* [JOB]: Recast the records as a Markdown table with the columns Row and Line, starting with the line containing "The width and" and going on through the line containing "Action: tap(358, 309)". Number each line, skip blank lines, and leave the pictures out.

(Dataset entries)
★ ★ ★ ★ ★ ★ ★

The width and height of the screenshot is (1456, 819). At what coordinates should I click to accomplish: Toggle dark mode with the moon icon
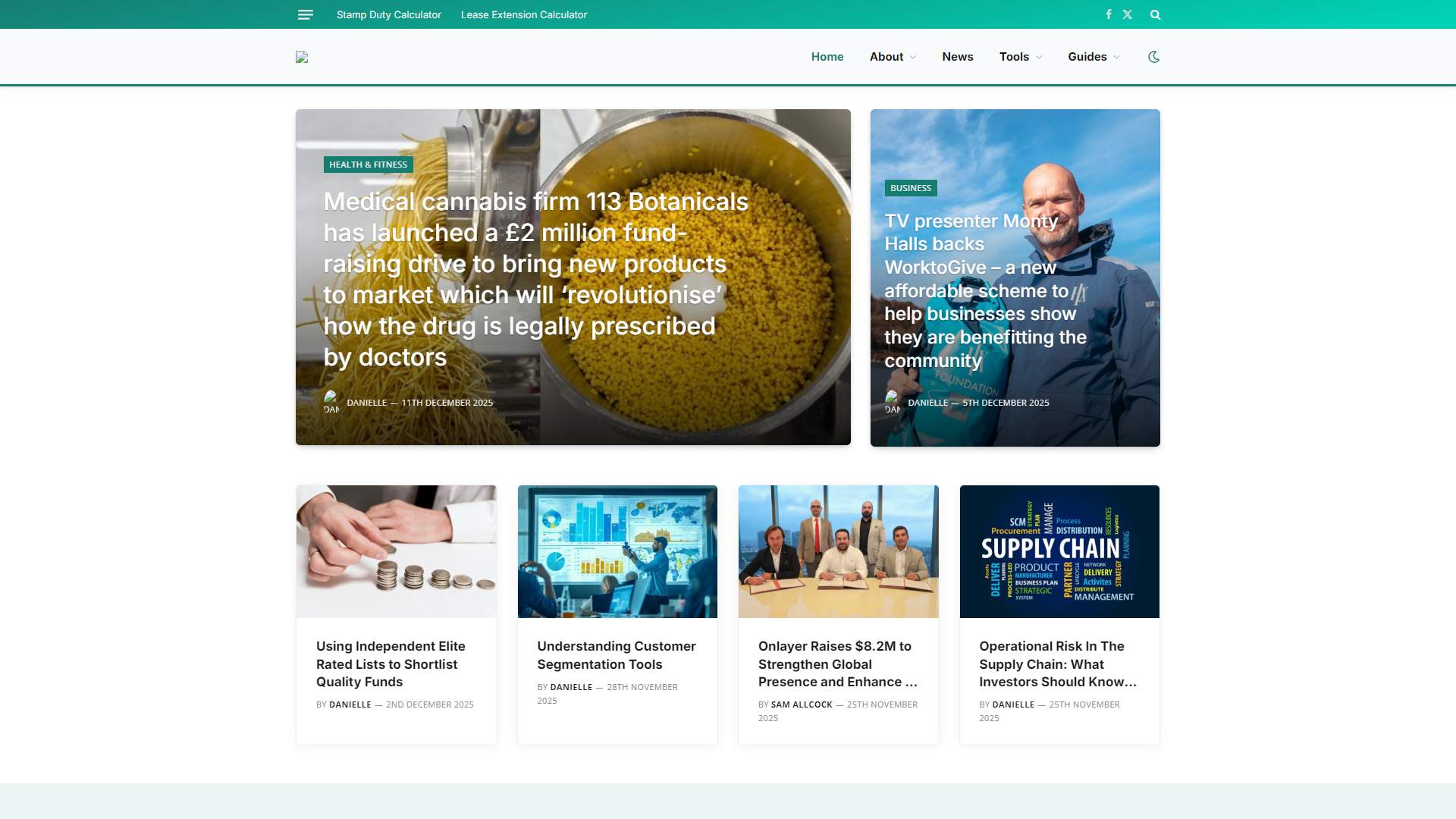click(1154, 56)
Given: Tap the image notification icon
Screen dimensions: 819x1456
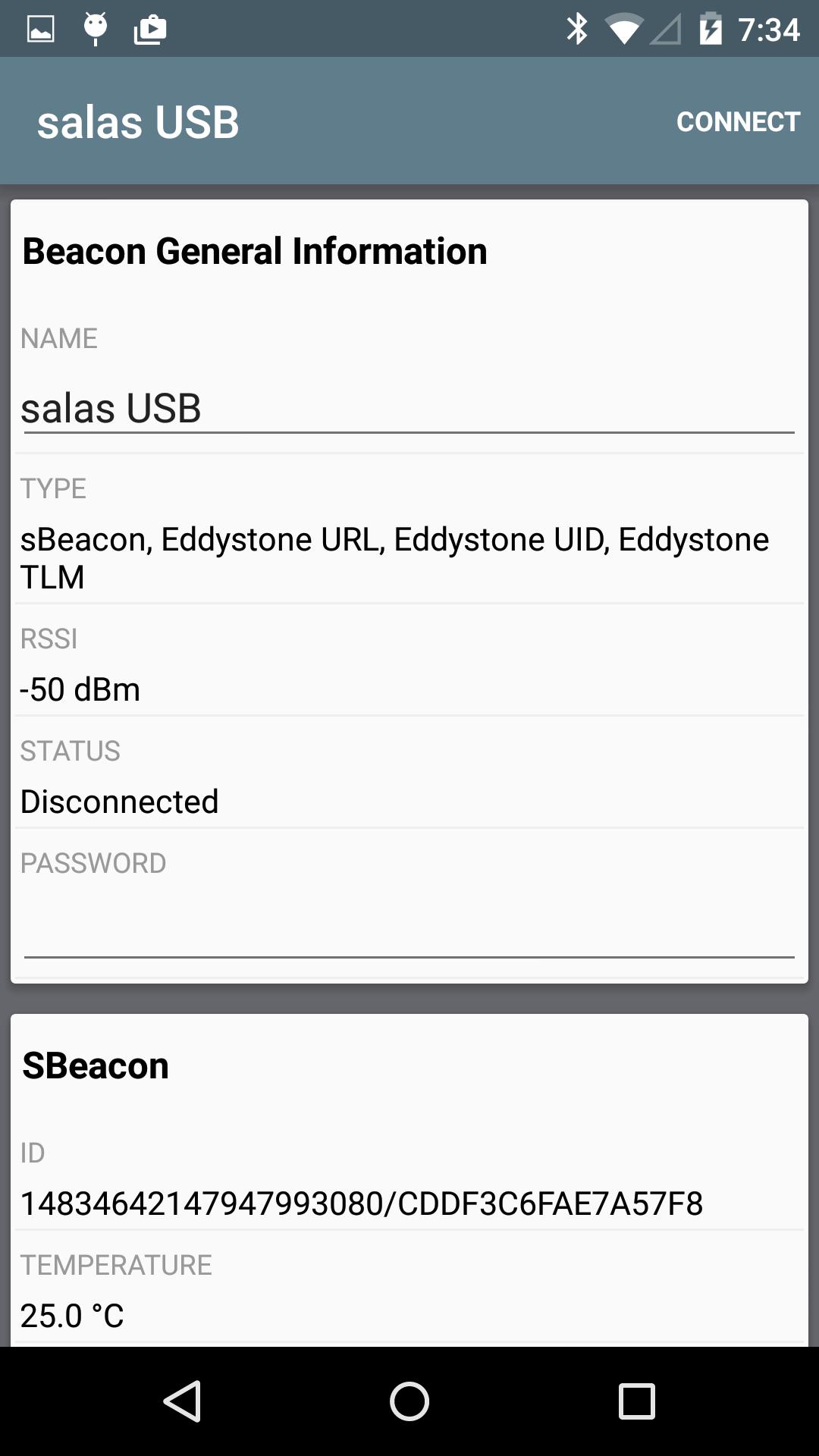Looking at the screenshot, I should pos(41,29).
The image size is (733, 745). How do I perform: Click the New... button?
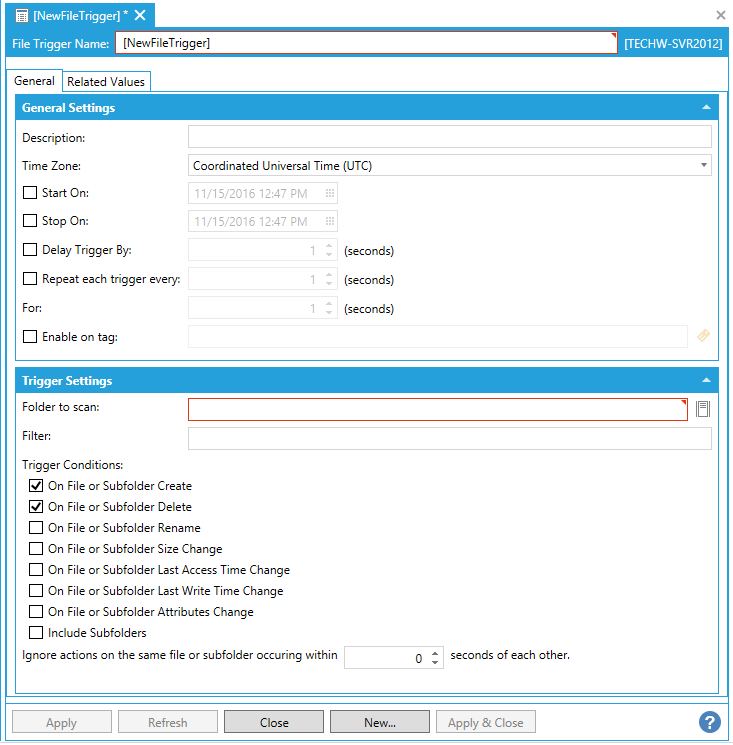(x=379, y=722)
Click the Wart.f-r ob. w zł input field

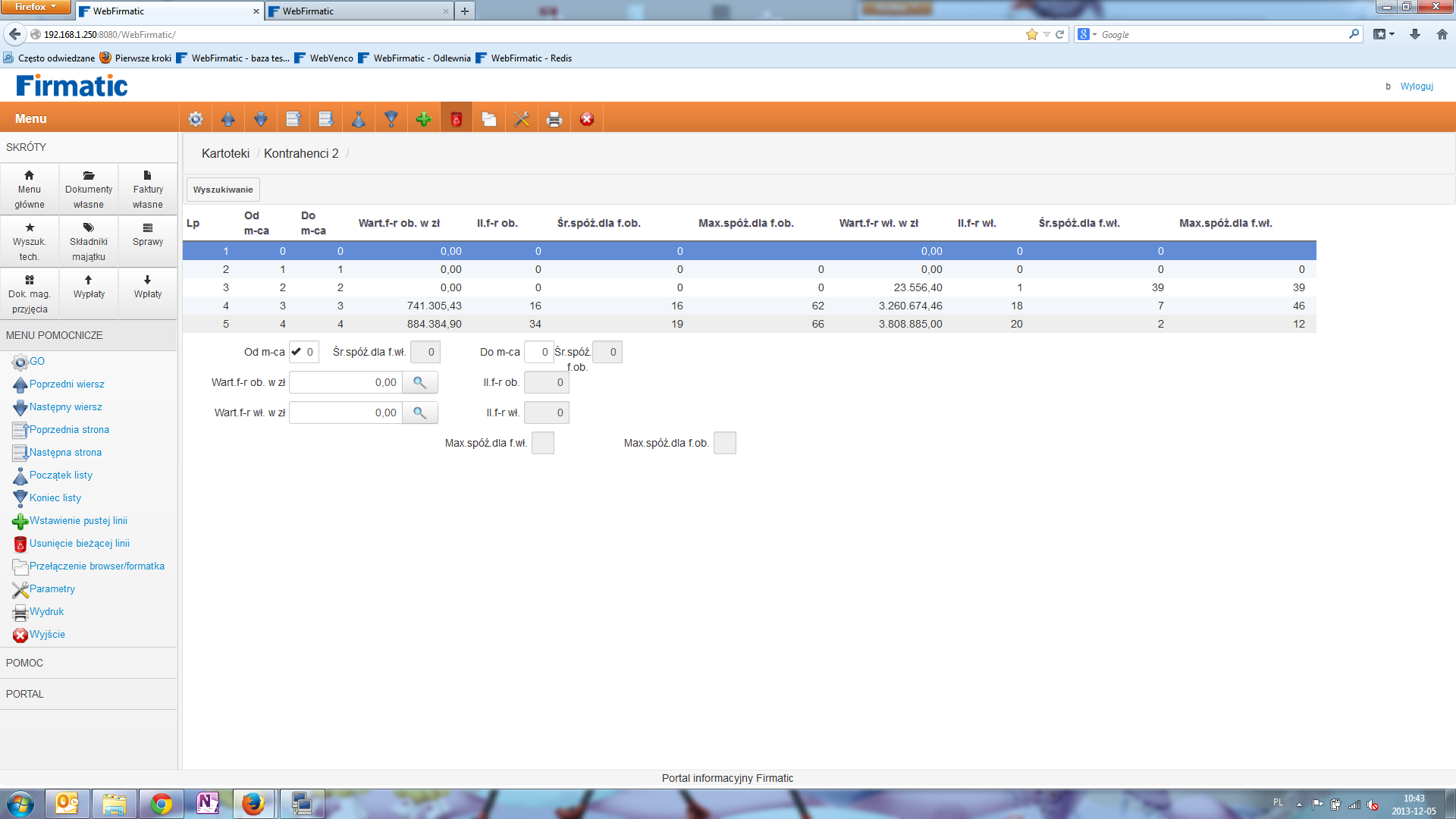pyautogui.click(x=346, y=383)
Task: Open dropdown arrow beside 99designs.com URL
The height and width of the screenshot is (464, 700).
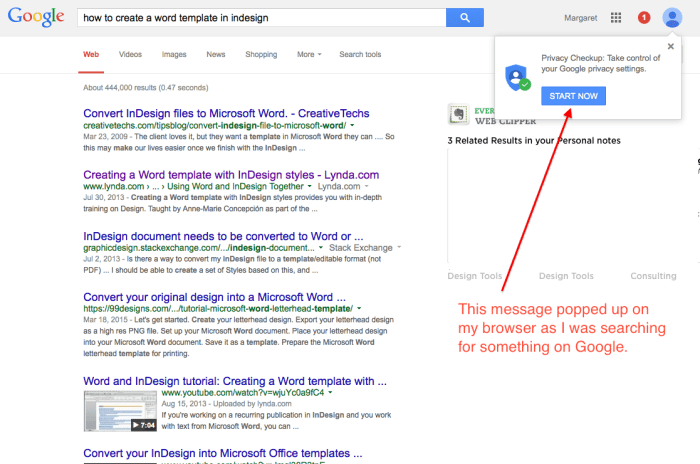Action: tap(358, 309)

★ ★ ★ ★ ★ ★ ★

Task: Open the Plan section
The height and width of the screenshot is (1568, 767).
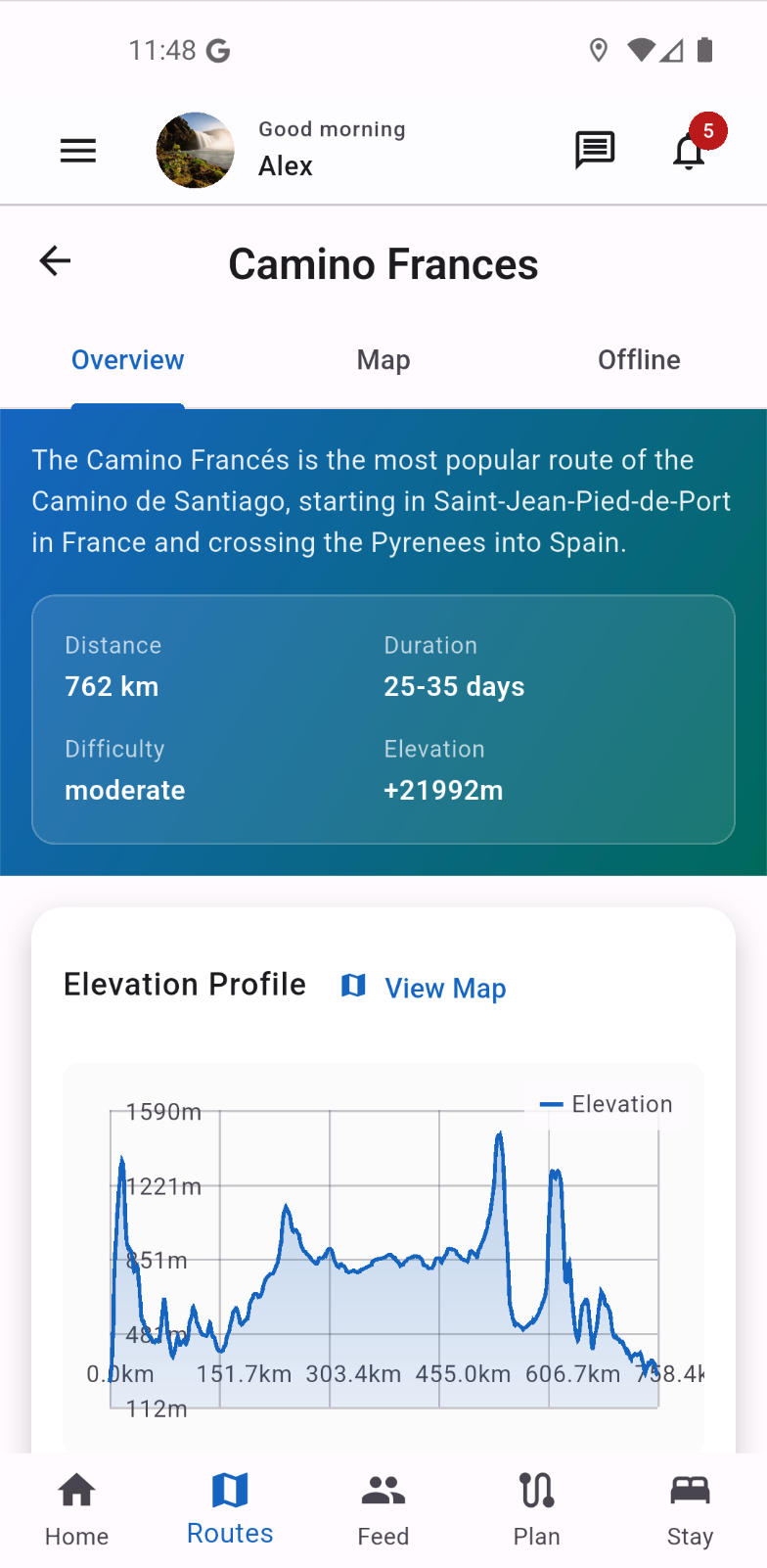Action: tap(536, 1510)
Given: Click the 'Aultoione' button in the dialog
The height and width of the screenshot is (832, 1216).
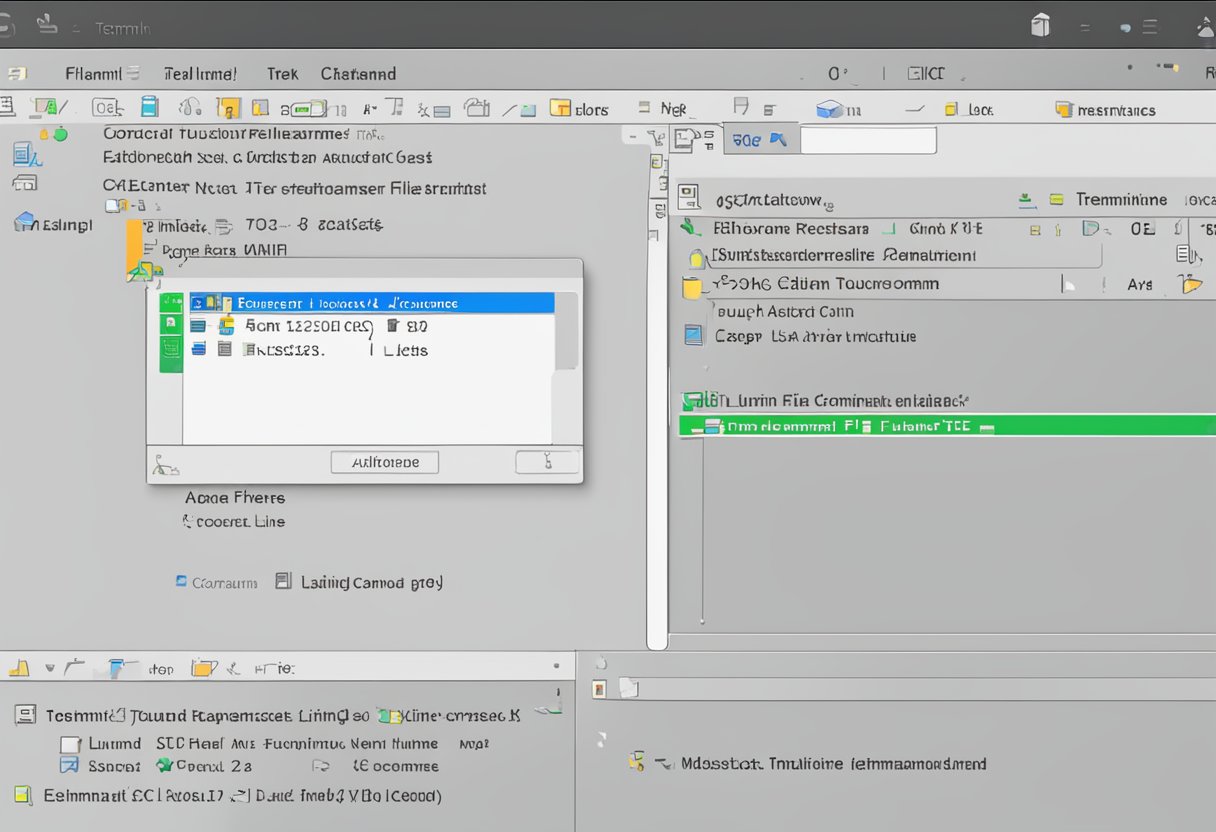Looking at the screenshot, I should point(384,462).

★ ★ ★ ★ ★ ★ ★

* [OUTPUT OF THE EXERCISE]:
| Row | Line |
|---|---|
| 1 | The width and height of the screenshot is (1456, 819). At what coordinates should I click to accomplish: Toggle dark mode with the moon icon |
| 2 | click(1154, 56) |
| 3 | Given: Tap the image notification icon |
| 4 | Screen dimensions: 819x1456 |
| 5 | Looking at the screenshot, I should pos(41,29). |
| 6 | The image size is (733, 745). How do I perform: Click the New... button? |
| 7 | (x=379, y=722) |
| 8 | Click the Wart.f-r ob. w zł input field |
| 9 | pyautogui.click(x=346, y=383) |
| 10 | Task: Open dropdown arrow beside 99designs.com URL |
| 11 | The height and width of the screenshot is (464, 700). |
| 12 | Action: tap(358, 309) |